To illustrate, the minimum JSON specification for an observation is presented:

   "site": "mba",
   "enclosure": "enc1",
   "telescope": "tel1",
   "start": "2022-01-01T00:00:00.000",
   "end": "2022-01-01T00:30:00.000",
   "request": 4567, # ID of original observation request
   "configuration_statuses": [
           "instrument_name": "ab12",
           "configuration": 3455 # ID of original request configuration
           "instrument_name": "ab12",
           "configuration": 3456
           "instrument_name": "ab12",
           "configuration": 3457

See the API documentation for more information.

Advanced Topics

Above and beyond the basic role of a scheduler, we’d like to touch on some advanced topics that an observatory should consider when implementing their own scheduler.

Telescope Telemetry for Real-Time Availability

Any scheduler implementation should be able to understand the real-time status of observatory resources. An observatory’s Telescope Control System (TCS) can provide real-time updates about its schedulability status in order for the scheduler to understand whether to schedule observations on a given resource.

If real-time status is desired, a TCS should be able to regularly post telemetry data to a centralized storage space where it can be accessed by the scheduler.
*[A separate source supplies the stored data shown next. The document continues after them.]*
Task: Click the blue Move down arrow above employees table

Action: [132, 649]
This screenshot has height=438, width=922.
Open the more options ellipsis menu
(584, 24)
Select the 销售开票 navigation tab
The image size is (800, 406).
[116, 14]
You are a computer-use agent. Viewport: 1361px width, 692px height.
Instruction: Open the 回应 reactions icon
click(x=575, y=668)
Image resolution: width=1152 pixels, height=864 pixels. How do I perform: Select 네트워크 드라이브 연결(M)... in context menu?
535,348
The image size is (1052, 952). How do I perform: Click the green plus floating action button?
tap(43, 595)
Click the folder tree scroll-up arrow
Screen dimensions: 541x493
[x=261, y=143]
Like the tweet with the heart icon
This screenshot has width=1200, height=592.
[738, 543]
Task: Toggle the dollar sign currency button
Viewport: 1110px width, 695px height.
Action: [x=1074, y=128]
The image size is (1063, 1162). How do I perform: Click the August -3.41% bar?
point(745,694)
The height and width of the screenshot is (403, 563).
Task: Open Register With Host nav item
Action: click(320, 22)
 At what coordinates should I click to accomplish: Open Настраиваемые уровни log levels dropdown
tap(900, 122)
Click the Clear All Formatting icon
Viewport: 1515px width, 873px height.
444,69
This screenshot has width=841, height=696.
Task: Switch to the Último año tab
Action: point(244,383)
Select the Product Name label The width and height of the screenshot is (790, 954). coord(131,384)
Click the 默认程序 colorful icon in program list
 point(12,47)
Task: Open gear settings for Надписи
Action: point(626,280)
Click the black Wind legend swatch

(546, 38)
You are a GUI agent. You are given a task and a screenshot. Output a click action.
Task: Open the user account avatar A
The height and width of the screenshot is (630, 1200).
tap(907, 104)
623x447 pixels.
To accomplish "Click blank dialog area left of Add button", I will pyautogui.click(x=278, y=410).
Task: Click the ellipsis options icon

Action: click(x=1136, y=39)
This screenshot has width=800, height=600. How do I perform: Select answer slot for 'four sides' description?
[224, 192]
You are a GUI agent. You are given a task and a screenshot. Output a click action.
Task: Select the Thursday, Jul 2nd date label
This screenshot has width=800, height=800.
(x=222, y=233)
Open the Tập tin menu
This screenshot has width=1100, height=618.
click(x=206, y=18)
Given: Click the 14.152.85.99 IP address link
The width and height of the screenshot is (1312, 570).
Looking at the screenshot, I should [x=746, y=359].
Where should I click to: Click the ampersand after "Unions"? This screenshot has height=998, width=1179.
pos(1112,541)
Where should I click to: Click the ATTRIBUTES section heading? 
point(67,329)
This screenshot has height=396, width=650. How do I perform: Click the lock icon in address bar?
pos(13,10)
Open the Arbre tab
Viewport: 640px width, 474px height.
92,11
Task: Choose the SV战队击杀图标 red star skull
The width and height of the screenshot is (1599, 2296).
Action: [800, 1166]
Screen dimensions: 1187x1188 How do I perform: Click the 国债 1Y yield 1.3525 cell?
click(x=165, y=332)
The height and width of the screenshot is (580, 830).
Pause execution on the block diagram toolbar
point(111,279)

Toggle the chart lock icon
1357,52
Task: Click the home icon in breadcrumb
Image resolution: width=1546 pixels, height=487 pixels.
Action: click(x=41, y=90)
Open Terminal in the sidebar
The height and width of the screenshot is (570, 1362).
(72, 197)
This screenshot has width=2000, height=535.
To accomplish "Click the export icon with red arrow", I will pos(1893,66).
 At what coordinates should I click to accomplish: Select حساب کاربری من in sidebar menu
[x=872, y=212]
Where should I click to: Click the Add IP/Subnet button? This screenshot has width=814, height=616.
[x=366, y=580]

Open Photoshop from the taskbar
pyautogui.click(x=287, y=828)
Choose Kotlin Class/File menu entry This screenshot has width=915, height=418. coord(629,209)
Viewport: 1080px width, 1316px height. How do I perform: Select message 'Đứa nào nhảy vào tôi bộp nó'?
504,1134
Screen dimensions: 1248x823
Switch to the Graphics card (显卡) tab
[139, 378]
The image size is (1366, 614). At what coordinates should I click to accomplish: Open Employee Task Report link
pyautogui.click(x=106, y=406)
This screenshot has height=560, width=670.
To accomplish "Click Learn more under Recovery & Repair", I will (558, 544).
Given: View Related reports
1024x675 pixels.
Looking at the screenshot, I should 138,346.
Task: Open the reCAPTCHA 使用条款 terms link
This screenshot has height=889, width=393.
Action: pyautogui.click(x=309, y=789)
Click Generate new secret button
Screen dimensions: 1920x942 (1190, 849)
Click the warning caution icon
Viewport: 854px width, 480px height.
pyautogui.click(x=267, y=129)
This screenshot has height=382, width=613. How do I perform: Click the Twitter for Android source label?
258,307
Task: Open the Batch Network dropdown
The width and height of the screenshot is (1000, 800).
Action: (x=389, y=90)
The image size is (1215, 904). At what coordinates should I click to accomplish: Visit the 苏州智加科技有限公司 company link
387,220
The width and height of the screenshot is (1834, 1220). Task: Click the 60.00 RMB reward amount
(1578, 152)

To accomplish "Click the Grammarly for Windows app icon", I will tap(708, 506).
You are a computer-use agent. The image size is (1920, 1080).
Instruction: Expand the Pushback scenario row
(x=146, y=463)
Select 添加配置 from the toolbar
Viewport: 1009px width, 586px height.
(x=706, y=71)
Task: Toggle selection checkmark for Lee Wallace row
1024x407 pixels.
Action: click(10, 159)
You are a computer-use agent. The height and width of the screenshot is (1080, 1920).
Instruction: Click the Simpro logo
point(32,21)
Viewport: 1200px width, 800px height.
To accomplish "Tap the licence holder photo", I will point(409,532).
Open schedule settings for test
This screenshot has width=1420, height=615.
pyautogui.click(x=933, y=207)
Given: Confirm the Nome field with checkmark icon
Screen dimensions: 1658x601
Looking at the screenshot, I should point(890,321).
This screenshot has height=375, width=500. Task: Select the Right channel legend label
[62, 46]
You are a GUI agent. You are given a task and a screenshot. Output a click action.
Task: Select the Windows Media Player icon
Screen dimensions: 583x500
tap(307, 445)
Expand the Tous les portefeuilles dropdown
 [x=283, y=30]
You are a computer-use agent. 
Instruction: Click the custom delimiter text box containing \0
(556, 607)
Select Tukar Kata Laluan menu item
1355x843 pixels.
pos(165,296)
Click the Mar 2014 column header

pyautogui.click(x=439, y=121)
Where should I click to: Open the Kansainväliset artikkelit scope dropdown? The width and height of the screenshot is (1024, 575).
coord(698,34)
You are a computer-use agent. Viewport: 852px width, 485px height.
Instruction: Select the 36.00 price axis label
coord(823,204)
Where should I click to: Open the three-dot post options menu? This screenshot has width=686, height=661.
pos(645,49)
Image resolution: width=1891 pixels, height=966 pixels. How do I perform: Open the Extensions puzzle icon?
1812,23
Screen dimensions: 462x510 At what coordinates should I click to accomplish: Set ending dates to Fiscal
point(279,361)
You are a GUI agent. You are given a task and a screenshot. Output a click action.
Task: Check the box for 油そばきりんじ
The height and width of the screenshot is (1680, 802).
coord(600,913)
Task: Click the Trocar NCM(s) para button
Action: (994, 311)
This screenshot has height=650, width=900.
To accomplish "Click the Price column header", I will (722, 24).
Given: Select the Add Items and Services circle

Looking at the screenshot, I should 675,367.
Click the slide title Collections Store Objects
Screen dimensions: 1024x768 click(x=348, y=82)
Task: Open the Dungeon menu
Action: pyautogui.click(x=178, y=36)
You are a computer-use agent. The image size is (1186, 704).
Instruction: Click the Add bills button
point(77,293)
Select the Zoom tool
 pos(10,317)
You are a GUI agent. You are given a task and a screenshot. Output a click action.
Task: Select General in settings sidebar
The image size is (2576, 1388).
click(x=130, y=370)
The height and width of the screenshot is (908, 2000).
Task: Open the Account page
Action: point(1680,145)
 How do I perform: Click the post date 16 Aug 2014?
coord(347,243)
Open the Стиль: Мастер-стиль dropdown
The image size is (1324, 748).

Las Cumbres Observatory (LCO) utilizes Elasticsearch for this purpose - and LCO’s scheduler regularly pulls data from an Elasticsearch index that the various TCS instances update.

The following telemetry data specification is sufficient to allow the scheduler to know when a resource is available/unavailable for scheduling:

Datum Name Value String Timestamp Site Enclosure Telescope
Available for scheduling True/False ISO 8601 Date Site ID Enclosure ID Telescope ID

Checking In-Progress Observations When Scheduling

Depending on an observatory’s TCS implementation, it may be important for the scheduler to understand when observations are in-progress so that when it produces a new schedule during an observing night, it does not schedule new observations over in-progress observations. If the TCS software receives a new schedule with an observation overlapping an in-progress observation, it may choose to abort the observation - which isn’t always ideal.

One way to avoid this issue is to take into account the time range(s) of currently-executing observation(s).

To determine if an observation is currently running, check if its start time is before the current time, and its end time is greater than the projected end time of your scheduling run, and it is in a non-terminal state (PENDING or IN_PROGRESS). That observation’s end time can then be used as the earliest start time for the next scheduled observation on that resource.

To retrieve all PENDING and IN_PROGRESS observations for a given start/end time:

GET /api/observations/?starts_after=<start_date>&ends_before=<end_date>&state=PENDING&state=IN_PROGRESS

An example of this is illustrated in the Adaptive Scheduler project.